Have you ever have that dream where you’re in a class on Classical Tibetan Algebra? And you haven’t done any homework all semester? AND it’s the final? That was me in this session: I was WAY in over my head with this one.
Tod Golding’s material was so high-level that I got a nose bleed. Seriously. My nose started gushing 10 minutes in. This Portland dewdrop is NOT used to the dry desert and casino AC air. For anyone who attended ARC410, I’m sorry to have temporarily made the front row look like a crime scene. Something to remember for next year: 400-level sessions are no joke!
From the jump, Tod explained that we weren’t about to play pattycake here. No coverage of the basics today. But after two days of discussing serverless development and AWS tooling with the many awesome folks who have visited the Stackery booth (plus the primer I attended on day one) I was actually feeling pretty limber for the marathon that was “Serverless SaaS Deep Dive: Building Serverless on AWS”. I might have been wrong and pulled a muscle, but I’m better for it.
Tod is a Principal Cloud Architect and Global SaaS Tech Lead at AWS, so it’s no shocker that he wanted to get stratospheric here. He modestly described himself as “being involved in building and delivering solutions based on AWS” but I knew the truth: Tod is legit and my fingers were about to cramp up from typing too fast. But since re:Invent is really just a massive endurance experiment (in many senses,) I was game.
The main reason I chose this talk (and ignored the session level) was because of its title. Since Stackery is a SaaS platform that enables engineering teams to build, manage, and deliver AWS serverless applications with speed and confidence, I was intrigued by a talk that focused on why serverless is compelling for SaaS in the first place.
Tod began by explaining the short version of why serverless is ideal for SaaS: agility, cost-optimization, operational efficiency, blast radius, and the ability to focus on IP. Serverless and the managed nature of it allows architects to write and build code above all else. Simple. And microservice-composition is much more interesting when you don’t have to worry about scaling.
In SaaS, Tod explained, you’re always trying to figure out how to be more agile. Once you introduce microservices, the kind of problems you’re chasing are simpler. This way, if something breaks, it’s much less catastrophic for your application overall.
“Ok, I think I’m good so far!”
Just as soon as my confidence started to swell, things got real. Tod introduced a high-level sample architecture for SaaS with serverless: web application (in this case, React hosting in an S3 Bucket) → Amazon API Gateway as our entry point into the actual services of our app → and the actual application services; in this case, a Lambda Function.
Again, the benefit of using microservices is that they own the service they manage.
Next, Tod introduced a term I was unfamiliar with: tenants. In this case, a tenant is not some dude who time and again refuses to mop your precious hardwood floors with the right cleaning solution. Here, a tenant is a group of users that share a common access with specific privileges to a particular software instance.
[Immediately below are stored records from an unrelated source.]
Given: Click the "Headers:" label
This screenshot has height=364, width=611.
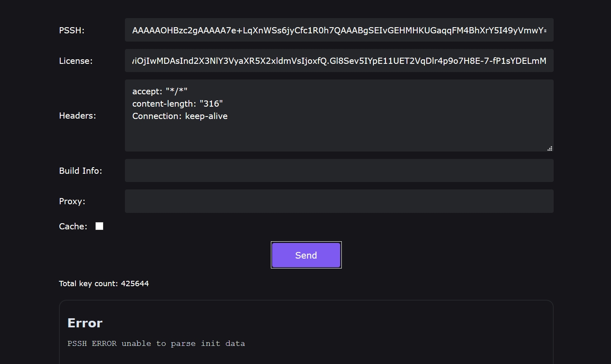Looking at the screenshot, I should [x=78, y=116].
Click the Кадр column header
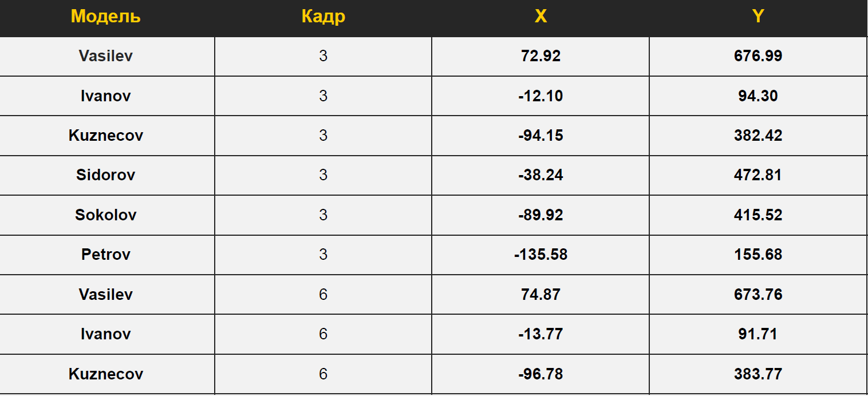Image resolution: width=868 pixels, height=396 pixels. tap(323, 17)
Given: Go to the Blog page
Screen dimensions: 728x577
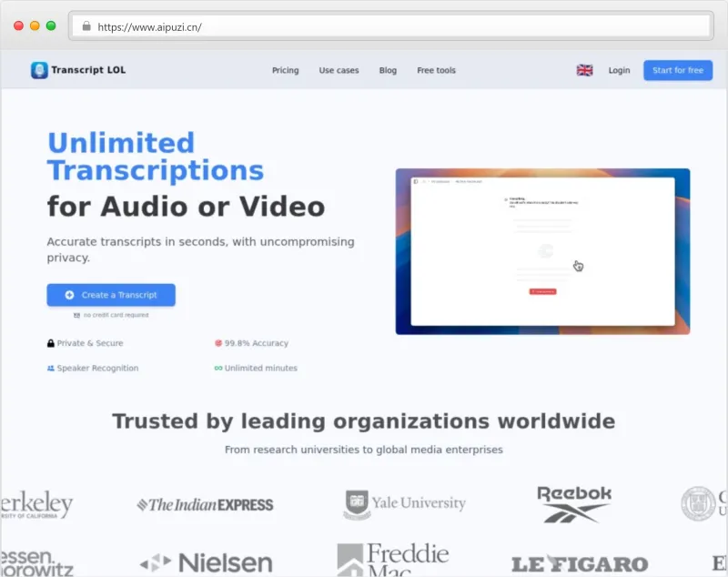Looking at the screenshot, I should click(388, 70).
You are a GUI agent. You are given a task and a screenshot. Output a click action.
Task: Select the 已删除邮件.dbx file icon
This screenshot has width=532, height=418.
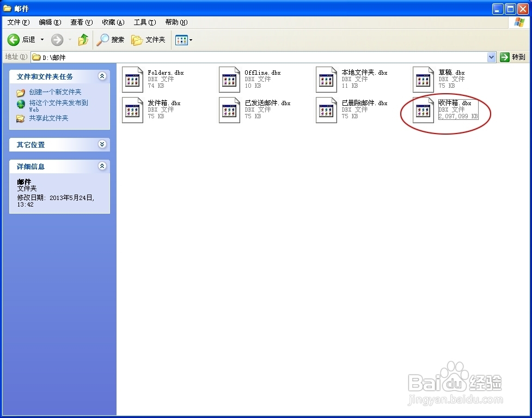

He explained that tenant organization is critical: you don’t want to rewrite your entire app because you added other supporters as tenants in a disorganized fashioned. He suggested using user pools in AWS Cognito, within which a group of users will sit. So, in short: you can have many users connected to one tenant. This is a concept called “tenant isolation configuration”.
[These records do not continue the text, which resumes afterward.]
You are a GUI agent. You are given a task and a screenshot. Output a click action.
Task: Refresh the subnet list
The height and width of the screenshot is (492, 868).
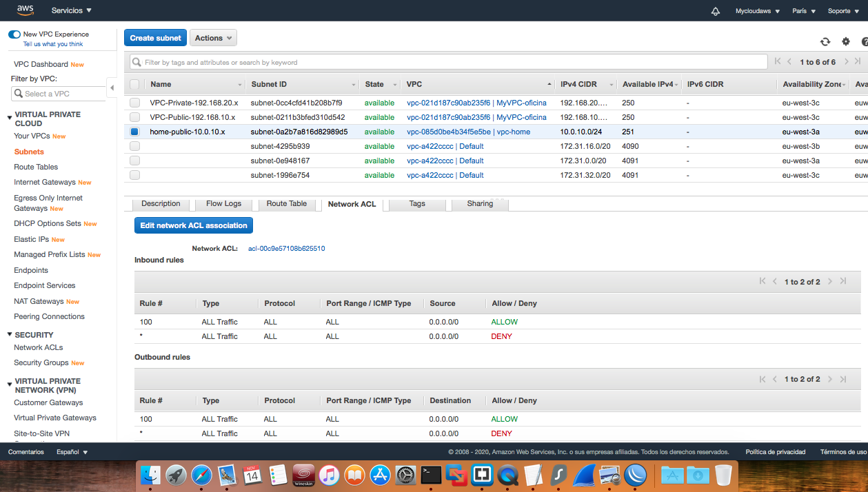pyautogui.click(x=825, y=41)
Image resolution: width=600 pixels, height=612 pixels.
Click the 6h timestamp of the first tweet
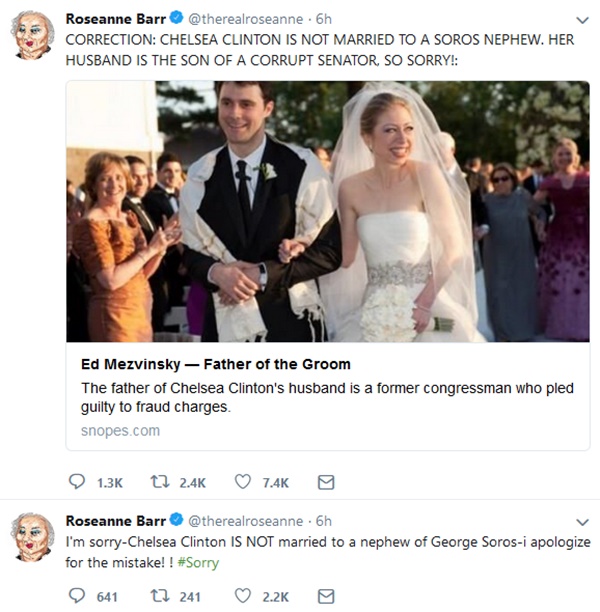click(x=323, y=19)
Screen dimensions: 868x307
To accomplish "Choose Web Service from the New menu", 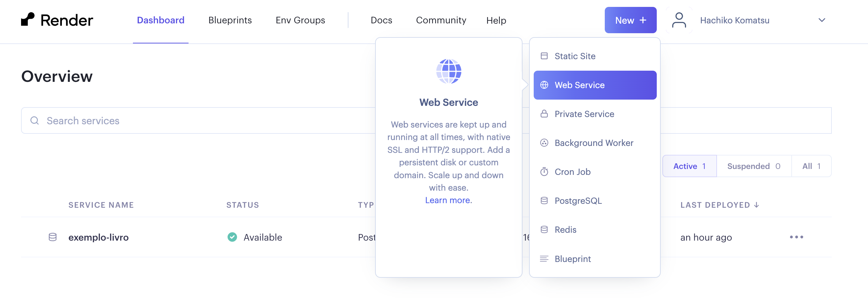I will (x=595, y=85).
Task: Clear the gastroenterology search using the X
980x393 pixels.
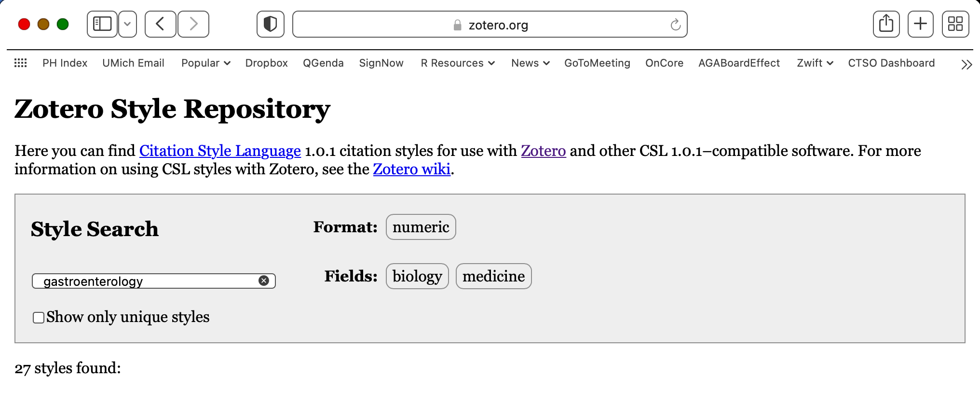Action: click(x=263, y=281)
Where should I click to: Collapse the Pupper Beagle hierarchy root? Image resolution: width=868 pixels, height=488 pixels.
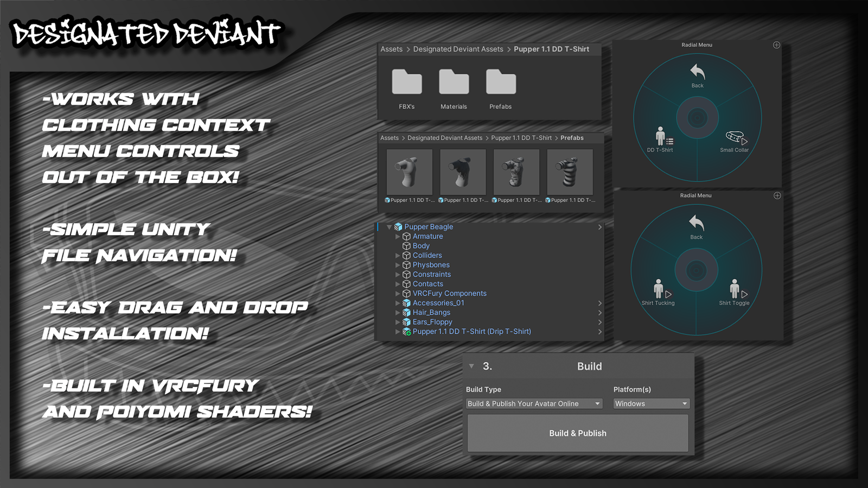pyautogui.click(x=389, y=227)
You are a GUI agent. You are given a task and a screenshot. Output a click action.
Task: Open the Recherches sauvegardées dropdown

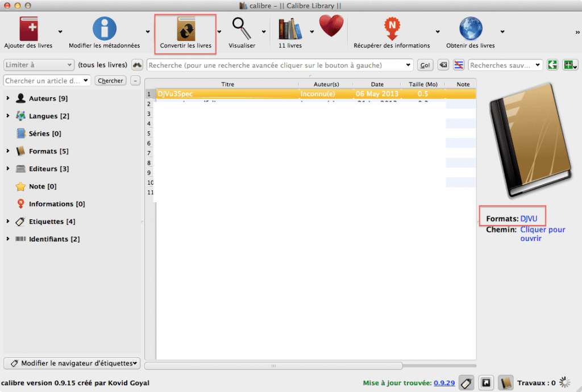tap(505, 65)
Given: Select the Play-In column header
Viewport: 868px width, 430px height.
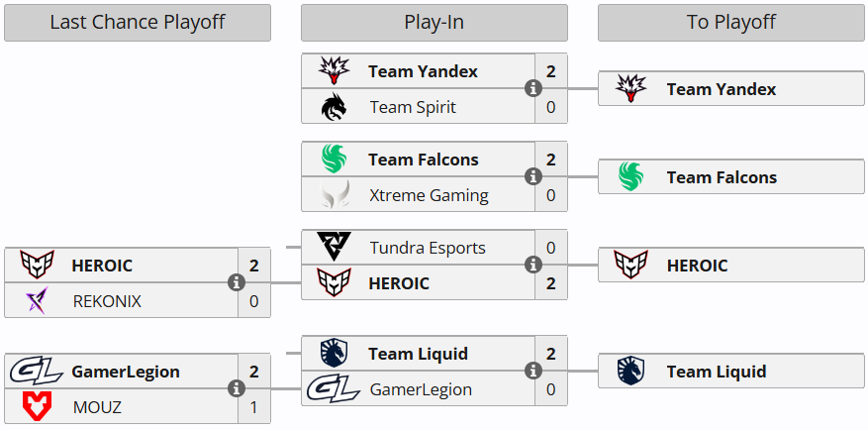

Next, Tod moved onto another sample architecture and one that is configured to avoid what he called the “noisy neighbor problem” -- extending the risks-of-renting-out-your-condo metaphor... I like it.
Beyond some security concerns, the noisy neighbor issue is best exemplified when you separate your most valuable accounts onto a very high performance instance and one of them starts using your service so much that it impacts performance for all your high value accounts.
The architecture went something like this:
Tenant 1 and 2 → (JWT token) API Gateway → (tenant context, role, etc) Custom authorizer Lambda
This architecture allows you to put barriers in place to make it: A) A more richly secure system and B) Less problematic for your top-level usage tier users.
What I mean by this is that you never want a lower-level tier’s usage affecting that of your premium tier folks (i.e. the aforementioned “noisy neighbor” problem). This is where usage plans come into place. You’ll need to add different API keys to improve the experience of your environment based on the status tier.
This exact concept is one of the first things you’ll want to think about when deciding what’s in your microservice layout. There are really three categories to pick from and they all depend on the unique needs of your tenants/users:
Silo model: All resources are siloed for the tenant that wants an isolated experience. To achieve this, you can deploy, configure, and send by attaching an IAM execution role to that function. This is core to the isolation strategy that totally avoids the noisy neighbor problem.
Pool model: Resources are shared by all tenants. In this model, you are unable to deploy with a change at runtime; you have no choice but to deploy with a wider execution role.
The isolation story isn’t so awesome here when compared to the silo method and tenants will have some understanding of wanting a separate footprint from other tiers; that will be the hesitation you’ll get from those tenants. But the pool model is easier to manage and deploy, which makes it more agile. Architects should always try to push for this model for that reason.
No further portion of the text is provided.